··· Brano dell'esercizio

Ma provare a nascondere il corpo mortale e ad esaltare il corpo bello e vitale non serve a niente: senza l’uno non si dà l’altro. Il corpo va accolto nella sua “doppiezza”, nella sua ambiguità, nel dubbio e nella prova che porta in sé.

Le sfide dell’invecchiamento

Certo è necessario conoscere le limitazioni imposte dalla vecchiaia, come è altrettanto indispensabile imparare ad accettarle, mettendo a frutto quanto si è appreso durante tutta la vita. Nei vecchi, per esempio, la paura della morte è più grave e più insistente. A volte è un’idea fissa, che getta ombre nere sopra ogni ora della vita e ne accompagna i pensieri. Per moltissimi è il maggior tormento dell’ultima età, perché se i giovani possono morire, i vecchi devono morire. Occorre non ignorare, ma esplorare questi aspetti che terrorizzano tanti… Discendere nel dolore muto dei propri giorni può, infatti, condurre alla scoperta di tesori inattesi. Permette comunque di raccogliere un prezioso messaggio che è luce e senso per la vita: la vecchiaia e la morte sono passaggi dell’avventura umana da vivere in pienezza e da mettere a frutto per se stessi e per le persone che ci stanno intorno; una fecondità manifestata nella tenerezza e nella dolcezza, nell’equilibrio e nella serenità…Invecchiare consapevolmente è la strada per riuscirvi, la grande occasione per operare la sintesi di una vita.

······
··· Dati forniti

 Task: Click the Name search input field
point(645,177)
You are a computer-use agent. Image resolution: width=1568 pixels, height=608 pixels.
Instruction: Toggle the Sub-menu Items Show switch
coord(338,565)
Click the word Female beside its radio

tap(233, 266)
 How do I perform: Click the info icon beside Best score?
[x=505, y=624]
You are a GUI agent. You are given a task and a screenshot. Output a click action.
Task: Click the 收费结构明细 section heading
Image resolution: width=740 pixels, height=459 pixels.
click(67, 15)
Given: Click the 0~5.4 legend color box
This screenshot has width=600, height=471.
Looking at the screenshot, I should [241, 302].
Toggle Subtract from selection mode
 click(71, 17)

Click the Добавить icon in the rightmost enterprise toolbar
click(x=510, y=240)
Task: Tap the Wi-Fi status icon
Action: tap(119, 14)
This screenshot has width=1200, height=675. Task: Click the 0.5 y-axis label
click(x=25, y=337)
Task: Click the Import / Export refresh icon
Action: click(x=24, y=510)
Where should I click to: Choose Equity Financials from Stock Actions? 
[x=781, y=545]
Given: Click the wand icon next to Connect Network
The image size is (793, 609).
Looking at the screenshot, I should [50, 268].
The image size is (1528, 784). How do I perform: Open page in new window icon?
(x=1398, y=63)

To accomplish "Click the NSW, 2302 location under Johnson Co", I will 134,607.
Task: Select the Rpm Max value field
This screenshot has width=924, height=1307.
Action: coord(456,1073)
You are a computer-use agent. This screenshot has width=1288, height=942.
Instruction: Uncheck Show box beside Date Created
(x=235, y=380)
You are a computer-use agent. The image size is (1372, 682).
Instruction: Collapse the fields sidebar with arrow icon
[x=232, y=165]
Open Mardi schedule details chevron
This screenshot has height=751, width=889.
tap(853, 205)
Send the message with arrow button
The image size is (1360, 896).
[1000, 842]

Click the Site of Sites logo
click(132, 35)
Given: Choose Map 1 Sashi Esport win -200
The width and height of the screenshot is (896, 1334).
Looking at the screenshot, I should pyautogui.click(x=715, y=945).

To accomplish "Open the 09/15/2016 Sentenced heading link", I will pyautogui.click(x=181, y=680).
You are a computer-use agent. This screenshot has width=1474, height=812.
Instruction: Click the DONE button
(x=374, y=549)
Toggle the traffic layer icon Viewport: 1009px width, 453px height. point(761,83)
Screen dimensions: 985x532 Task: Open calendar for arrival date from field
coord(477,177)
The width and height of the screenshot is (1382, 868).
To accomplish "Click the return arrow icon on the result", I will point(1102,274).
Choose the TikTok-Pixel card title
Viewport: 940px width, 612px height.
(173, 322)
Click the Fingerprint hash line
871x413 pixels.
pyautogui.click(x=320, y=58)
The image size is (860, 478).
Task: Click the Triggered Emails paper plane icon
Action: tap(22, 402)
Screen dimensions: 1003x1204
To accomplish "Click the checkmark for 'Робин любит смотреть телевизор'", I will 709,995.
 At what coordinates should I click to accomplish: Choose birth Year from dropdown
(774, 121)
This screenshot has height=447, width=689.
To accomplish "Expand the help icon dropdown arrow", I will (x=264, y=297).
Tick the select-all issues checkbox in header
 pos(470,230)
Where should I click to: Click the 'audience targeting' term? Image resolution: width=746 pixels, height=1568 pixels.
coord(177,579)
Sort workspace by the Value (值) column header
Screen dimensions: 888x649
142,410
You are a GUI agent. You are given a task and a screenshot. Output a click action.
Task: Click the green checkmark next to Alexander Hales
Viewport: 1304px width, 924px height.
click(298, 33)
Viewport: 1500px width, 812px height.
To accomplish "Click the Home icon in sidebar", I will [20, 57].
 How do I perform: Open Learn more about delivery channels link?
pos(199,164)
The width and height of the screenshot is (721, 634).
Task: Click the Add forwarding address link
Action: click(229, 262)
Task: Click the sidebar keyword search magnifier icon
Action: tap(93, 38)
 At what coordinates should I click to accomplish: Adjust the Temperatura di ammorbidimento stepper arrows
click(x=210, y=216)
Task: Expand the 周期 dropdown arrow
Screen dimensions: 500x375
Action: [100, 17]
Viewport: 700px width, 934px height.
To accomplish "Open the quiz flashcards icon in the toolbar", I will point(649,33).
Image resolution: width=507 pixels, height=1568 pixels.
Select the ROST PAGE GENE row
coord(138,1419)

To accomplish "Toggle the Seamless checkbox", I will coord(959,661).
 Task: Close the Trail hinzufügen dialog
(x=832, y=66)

······

> **Obiettivo dell'esercizio**:
Per favore, scrivi il seguito del brano sull'invecchiamento a partire dalla sua ultima frase. I record non hanno alcun legame con il brano sull'invecchiamento.

> **Risultato richiesto**:
Radici di un’idolatria da portare allo scoperto

La pubblicità -lo sappiamo- vende valori e immagini; vende concetti di amore e di sessualità, di romanticismo e di successo personale. Soprattutto vende un concetto di ‘normalità’. Dice, in un certo senso, chi siamo e chi dovremmo essere.

Della donna suggerisce che la cosa più importante è come appare. Così abitua a considerare ‘normale’ che il suo corpo, finché è bello e giovane, venga mercificato; che diverse sue parti siano manipolate in funzione di una bellezza artefatta a sfondo sessuale; persino che sia “concesso” per poter ottenere un lavoro facile e ben retribuito…

Le donne vecchie nella pubblicità

Parallelamente le donne vecchie nella pubblicità sembrano vivere solo l’angoscia di addentare una mela senza lasciarvi attaccata la dentiera, o di tenere sotto controllo la vescica debole. A loro la pubblicità affida il compito di verificare -come suocere immarcescibili- il bucato della nuora o l’anticalcare sui sanitari dei figli…

La buona vecchiaia

Il tutto certo suscita grande sconcerto. Ma fa anche riflettere. Come abbiamo potuto lasciare che potere, denaro, adulazione e sesso -usati per catturare l’attenzione del consumatore- si insinuassero nella mente di tanti, portassero sempre più donne a ‘rifarsi’ con la chirurgia estetica per sentirsi meno ‘fuori posto’;  per cercare di essere più piacenti attraverso una manutenzione esteriore. Come se la bruttezza fosse una colpa e la vecchiaia una malattia.

Come è stato possibile arrivare a questo? Noi dove eravamo? E, personalmente, quale idea e quale esperienza abbiamo della vecchiaia?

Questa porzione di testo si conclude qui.